„Klar, den Haushalt schmeiß´ ich selbst"

Üppige Blumen und viele Geschenke: Regina Reininghaus, stellvertretende Bürgermeisterin, kam auch zum Gratulieren vorbei. ▪ Weber

HALVER ▪ Sie ist 90 Jahre alt. Sie liest jeden Morgen die Zeitung. Und sie schmeißt ihren Haushalt ganz alleine – den von ihrem Sohn macht sie übrigens noch mit. So ganz nebenbei.

„Waschen, kochen, dass mache ich alles für ihn“, sagt Maria-Anna Lakomek. Gestern hat sie ihren 90. Geburtstag gefeiert. Der Tisch ist reichlich gedeckt – mit Häppchen, Süßem und etwas zum Anstoßen. Die Gläser klirren, das Geburtstagskind herzlich gedrückt. Nachbarn, Freunde Verwandte – Maria-Anna Lakomek steht heute bei allen im Mittelpunkt. Ihr Wohnzimmer füllt sich mit Blumen und Geschenken.

Ein Tag zum Fröhlichsein, der aber auch Platz für Sentimentales braucht. Die Halveranerin erzählt von ihrer Kindheit. Vom Bauernhof in Oberschlesien. Wie gerne sie mit der Sense auf dem Feld geholfen hat. Es gibt gute und schlechte Zeiten, an die sie zurück denkt. Lachen und Weinen. Freude und Trauer.

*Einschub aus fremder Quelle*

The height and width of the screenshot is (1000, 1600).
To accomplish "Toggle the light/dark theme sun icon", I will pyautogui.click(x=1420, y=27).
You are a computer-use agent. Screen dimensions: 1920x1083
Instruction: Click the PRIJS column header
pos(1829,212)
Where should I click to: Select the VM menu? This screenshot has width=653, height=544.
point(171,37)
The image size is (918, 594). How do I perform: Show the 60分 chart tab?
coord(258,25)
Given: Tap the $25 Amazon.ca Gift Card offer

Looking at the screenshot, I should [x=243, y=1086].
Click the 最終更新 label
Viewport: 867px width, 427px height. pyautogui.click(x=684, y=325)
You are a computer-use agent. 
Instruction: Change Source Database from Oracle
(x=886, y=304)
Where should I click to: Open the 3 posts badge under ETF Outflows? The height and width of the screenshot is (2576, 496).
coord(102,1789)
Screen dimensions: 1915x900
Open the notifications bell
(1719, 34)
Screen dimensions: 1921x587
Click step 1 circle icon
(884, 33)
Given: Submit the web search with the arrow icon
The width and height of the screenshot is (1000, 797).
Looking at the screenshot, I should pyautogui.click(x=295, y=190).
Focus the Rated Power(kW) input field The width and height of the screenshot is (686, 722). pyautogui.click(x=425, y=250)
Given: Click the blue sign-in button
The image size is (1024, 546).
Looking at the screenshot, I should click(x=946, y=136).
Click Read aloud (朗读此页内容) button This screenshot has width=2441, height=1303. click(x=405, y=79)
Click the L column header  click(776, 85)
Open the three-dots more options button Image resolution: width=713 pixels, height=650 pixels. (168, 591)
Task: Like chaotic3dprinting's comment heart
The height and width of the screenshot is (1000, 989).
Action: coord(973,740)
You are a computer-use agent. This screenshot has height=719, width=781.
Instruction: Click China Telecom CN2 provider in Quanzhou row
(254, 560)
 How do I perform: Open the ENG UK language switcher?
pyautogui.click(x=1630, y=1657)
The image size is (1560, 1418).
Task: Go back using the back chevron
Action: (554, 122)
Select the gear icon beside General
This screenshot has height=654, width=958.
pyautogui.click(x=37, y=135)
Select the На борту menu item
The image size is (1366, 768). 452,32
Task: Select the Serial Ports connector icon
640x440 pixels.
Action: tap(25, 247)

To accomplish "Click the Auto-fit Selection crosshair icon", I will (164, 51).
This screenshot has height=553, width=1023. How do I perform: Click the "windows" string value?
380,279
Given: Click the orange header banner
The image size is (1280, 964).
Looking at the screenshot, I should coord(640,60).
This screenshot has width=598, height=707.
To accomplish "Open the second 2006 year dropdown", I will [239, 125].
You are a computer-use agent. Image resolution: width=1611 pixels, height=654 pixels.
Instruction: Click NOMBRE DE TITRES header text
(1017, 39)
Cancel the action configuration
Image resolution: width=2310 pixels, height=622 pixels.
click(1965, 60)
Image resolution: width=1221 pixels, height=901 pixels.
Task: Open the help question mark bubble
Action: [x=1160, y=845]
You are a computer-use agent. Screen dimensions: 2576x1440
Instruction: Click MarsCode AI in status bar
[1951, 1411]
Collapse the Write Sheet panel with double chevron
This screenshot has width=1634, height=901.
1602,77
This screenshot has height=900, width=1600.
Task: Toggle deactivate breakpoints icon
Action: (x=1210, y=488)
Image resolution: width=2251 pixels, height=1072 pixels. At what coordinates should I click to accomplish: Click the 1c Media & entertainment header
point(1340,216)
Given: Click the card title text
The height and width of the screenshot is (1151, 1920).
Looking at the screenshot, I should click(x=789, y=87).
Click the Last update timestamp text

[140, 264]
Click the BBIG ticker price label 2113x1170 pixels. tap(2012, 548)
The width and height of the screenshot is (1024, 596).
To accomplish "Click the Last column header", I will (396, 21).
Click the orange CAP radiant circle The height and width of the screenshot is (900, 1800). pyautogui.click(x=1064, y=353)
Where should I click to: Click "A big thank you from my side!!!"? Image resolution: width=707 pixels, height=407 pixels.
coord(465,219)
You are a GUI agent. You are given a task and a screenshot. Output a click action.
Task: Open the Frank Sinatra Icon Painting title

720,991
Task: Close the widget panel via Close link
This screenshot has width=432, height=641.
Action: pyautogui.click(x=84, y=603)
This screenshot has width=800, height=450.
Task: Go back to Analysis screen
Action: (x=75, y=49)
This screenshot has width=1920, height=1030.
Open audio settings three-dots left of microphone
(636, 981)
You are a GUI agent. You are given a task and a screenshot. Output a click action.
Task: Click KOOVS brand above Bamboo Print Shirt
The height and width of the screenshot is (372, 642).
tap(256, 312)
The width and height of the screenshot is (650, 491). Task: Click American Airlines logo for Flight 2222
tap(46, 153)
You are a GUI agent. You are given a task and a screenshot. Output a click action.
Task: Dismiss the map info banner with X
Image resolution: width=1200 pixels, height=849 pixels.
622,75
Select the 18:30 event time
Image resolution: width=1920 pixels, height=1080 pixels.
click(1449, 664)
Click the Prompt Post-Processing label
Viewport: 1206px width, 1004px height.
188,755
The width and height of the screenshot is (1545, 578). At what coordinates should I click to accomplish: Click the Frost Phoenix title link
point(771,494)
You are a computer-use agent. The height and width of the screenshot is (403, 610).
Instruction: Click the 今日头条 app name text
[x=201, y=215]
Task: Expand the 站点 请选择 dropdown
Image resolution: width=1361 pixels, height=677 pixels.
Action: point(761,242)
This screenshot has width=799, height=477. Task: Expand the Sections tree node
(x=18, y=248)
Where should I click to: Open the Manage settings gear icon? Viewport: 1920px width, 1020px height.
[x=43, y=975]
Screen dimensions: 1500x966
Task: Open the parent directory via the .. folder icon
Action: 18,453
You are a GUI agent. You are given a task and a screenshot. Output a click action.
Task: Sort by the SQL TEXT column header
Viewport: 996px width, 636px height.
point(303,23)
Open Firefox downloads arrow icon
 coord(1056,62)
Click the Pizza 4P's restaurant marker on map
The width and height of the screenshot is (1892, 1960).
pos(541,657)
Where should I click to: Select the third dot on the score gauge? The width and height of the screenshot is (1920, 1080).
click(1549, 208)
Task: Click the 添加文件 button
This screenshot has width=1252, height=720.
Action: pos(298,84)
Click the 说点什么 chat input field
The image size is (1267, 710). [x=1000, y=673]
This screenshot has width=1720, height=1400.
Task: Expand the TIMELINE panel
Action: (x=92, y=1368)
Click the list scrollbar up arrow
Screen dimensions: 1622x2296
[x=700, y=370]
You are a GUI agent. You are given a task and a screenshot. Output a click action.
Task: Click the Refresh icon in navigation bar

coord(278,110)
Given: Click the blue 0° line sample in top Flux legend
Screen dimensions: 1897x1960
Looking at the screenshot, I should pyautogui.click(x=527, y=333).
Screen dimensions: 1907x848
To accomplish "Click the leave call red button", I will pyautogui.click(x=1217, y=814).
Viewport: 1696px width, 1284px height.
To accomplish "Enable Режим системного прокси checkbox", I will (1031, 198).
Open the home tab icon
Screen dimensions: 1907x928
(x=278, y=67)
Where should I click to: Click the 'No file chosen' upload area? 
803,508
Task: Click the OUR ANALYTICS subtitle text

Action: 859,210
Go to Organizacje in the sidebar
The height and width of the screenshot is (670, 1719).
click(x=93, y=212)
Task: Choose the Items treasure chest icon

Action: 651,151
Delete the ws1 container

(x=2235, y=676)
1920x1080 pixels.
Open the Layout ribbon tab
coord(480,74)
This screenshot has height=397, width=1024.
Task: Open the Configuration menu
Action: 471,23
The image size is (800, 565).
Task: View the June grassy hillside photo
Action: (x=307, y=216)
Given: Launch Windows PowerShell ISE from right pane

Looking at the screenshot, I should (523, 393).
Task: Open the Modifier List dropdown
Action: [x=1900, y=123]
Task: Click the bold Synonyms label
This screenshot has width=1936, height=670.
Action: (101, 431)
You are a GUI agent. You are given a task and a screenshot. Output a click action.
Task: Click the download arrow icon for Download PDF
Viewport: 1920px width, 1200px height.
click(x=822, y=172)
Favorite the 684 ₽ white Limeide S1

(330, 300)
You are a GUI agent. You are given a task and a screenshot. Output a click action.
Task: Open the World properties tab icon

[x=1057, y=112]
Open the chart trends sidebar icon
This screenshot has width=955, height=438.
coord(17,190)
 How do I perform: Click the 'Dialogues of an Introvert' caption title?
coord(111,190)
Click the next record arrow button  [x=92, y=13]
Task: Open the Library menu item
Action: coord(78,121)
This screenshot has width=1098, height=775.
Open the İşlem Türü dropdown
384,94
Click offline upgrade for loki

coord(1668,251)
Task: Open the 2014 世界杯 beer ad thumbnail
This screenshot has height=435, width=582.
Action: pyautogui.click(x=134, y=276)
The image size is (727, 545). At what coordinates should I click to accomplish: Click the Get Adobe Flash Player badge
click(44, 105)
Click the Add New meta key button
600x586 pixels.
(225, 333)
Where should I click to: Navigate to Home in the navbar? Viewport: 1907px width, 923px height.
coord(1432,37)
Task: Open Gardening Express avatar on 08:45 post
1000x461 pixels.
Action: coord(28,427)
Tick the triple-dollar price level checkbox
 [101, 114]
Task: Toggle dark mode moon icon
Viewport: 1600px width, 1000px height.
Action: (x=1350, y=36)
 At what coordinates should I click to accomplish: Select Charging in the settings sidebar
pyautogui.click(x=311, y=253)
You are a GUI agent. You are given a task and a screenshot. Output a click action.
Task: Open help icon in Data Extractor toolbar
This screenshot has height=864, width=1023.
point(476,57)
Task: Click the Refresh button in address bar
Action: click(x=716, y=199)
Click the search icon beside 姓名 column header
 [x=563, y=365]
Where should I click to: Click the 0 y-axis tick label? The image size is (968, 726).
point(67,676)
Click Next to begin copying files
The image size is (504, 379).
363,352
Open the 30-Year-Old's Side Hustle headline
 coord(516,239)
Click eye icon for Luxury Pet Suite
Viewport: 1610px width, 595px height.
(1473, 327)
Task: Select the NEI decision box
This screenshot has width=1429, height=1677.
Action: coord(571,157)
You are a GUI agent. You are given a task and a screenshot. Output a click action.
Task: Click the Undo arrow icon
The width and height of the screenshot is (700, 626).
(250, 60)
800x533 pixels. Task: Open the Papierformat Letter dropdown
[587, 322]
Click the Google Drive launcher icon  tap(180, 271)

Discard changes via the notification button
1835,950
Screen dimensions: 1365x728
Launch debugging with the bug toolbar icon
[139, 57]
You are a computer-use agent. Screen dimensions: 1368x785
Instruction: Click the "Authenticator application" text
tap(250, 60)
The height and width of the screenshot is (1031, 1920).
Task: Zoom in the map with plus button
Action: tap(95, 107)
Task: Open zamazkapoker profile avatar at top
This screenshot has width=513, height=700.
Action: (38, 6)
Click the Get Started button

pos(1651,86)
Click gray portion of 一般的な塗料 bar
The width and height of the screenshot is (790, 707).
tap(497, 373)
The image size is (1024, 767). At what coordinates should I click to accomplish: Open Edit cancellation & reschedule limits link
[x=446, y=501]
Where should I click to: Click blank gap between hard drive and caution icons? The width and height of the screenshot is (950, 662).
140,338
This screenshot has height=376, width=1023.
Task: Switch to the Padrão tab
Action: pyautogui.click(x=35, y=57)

In Halver lebt die sechsfache Mutter nun auch schon ein halbes Jahrhundert. Zunächst an der Weststraße, 1968 zog sie mit ihrem Ehemann Peter und den Kindern ins eigene Haus am Höveler Weg. 30 Jahre war Maria-Anna Lakomek mit ihm verheiratet, 1979 verstarb ihr Mann.

Die Halveranerin hat nicht nur in der Landwirtschaft gearbeitet, sondern auch bei der Firma Volkenrath, bevor sie sich dann voll und ganz ihren Kindern und dem Haushalt widmete.

Maria-Anna Lakomek war immer eine leidenschaftliche Gärtnerin: Obst, Gemüse – sie hatte alles hinter dem Haus angebaut, gehegt und gepflegt. Der perfekte Ausgleich dazu war das Tanzen. „Ich habe es geliebt“, sagt sie. Ob klassischer Walzer oder leidenschaftlicher Tango – sie beherrschte nahezu alle Stile.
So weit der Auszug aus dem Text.